EFI-GNT Input and Output Pages
The EFI-GNT web tool is a user-friendly interface to the software that accepts the query input SSN, collects the genome neighbors, and generates the colored version of the input SSN, the GNN in the two formats described in the previous section, and text files for download. The software is run on a server housed in the Institute for Genomic Biology (IGB) at the University of Illinois at Urbana-Champaign.
The input SSN must be in the form of an xgmml file for 1) a SSN generated by either Option A or Option B of the EFI-EST web tool or 2) a SSN generated by either Option A or Option B from the EFI-EST web too and manipulated and exported from Cytoscape.
SSNs generated with Option C of the EFI-EST will not work—the process for generating the GNN requires that the sequences have UniProt IDs.
The maximum size of the xgmml file is 2048 MB. The SSN may be either a full SSN (a node for each sequence) or a representative-node (rep-node) SSN (sequences sharing greater than a user-selected sequence identity are located in the same metanode).
EFI-GNT uses a default ± 10 orf window to collect the genome neighbors; the user can select a smaller window (from ± 3 – ± 20 orfs) in the “Neighborhood Size” pull-down menu
EFI-GNT collects all genome neighbors within the specified window. However, it will display a spoke node only if the query-neighbor co-occurrence frequency is greater than a specified value. The default value is 20%. A smaller value, e.g., 5%, should also be used to find neighbors that co-occur with low frequency, often as the result of phylogenetically diverse genome arrangements of functionally linked pathway enzymes.

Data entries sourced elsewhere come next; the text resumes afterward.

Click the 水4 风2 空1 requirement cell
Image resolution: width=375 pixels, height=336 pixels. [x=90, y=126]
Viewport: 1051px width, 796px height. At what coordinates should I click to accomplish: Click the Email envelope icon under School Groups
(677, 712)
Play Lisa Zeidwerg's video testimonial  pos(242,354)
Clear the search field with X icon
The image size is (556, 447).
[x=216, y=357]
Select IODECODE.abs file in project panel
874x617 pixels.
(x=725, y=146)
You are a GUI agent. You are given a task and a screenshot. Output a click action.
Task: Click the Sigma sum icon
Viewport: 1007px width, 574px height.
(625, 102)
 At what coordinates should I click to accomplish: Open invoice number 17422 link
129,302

As the co-occurrence frequency is decreased, a larger number of neighbors and Pfam families will be reported in the GNN.
As with EFI-EST, the user also inputs an e-mail address to which an email containing a link to the results will be sent.
When the results are available (typically a few minutes, although the time required for the analysis increases with the number of query sequences in the input SSN), an e-mail with a link to the output is sent to the address provided by the user on the Start page. The link will be active for seven days.
The EFI-GNT output is three xgmml files and several text/spreadsheet files.
Colored SSN: The colored version of the SSN described in the previous section is available for download as an xgmml file for viewing in Cytoscape. This SSN allows the user to quickly associated SSN cluster spoke nodes in the GNNs with clusters in the input query SSN.
Two formats of the GNN: The two formats of the GNN described in the previous section are available for download as xgmml files and viewing/analysis in Cytoscape:
1. A cluster is present for each Pfam family (hub-node) that was identified as a neighbor to queries in the SSN clusters (spoke-nodes). This format allows the user to assess whether queries in multiple SSN clusters are neighbors to members of the same Pfam family and, therefore, may have the same in vitro activities and in vivo metabolic functions.
2. A cluster is present for each query SSN cluster (hub-node) that was used to identify genome neighbors (spoke-nodes). This format allows the user to identify functionally linked enzymes, as deduced from genome proximity, that constitute the metabolic pathway in which the sequences in the query SSN cluster participate.
Text/Spreadsheet files: Additional files are available to allow the user to perform additional analyses. At present these are:
1. Text file with list of query accession IDs not found in the bacterial and fungal ENA files (nomatch.tab), i.e., not in the STD (annotated assembled sequences), CON (high level constructed sequences), and WGS (whole genome shotgun sequencing with intermediate level of assembly) files for bacterial and fungal proteins.
This can be used to generate custom node attribute to identify sequences with no matches in the query SSN.
2. Text file with list of query accession IDs that do not have genome neighbors (noneighb.tab), in the bacterial and fungal ENA files, i.e., the ENA files contain single orfs.
This can be used to generate custom node attribute to identify sequences with no neighbors in the query SSN.
In the near future, we will provide additional files to facilitate downstream analyses, including the mapping of neighbors to the SSNs for their Pfam families.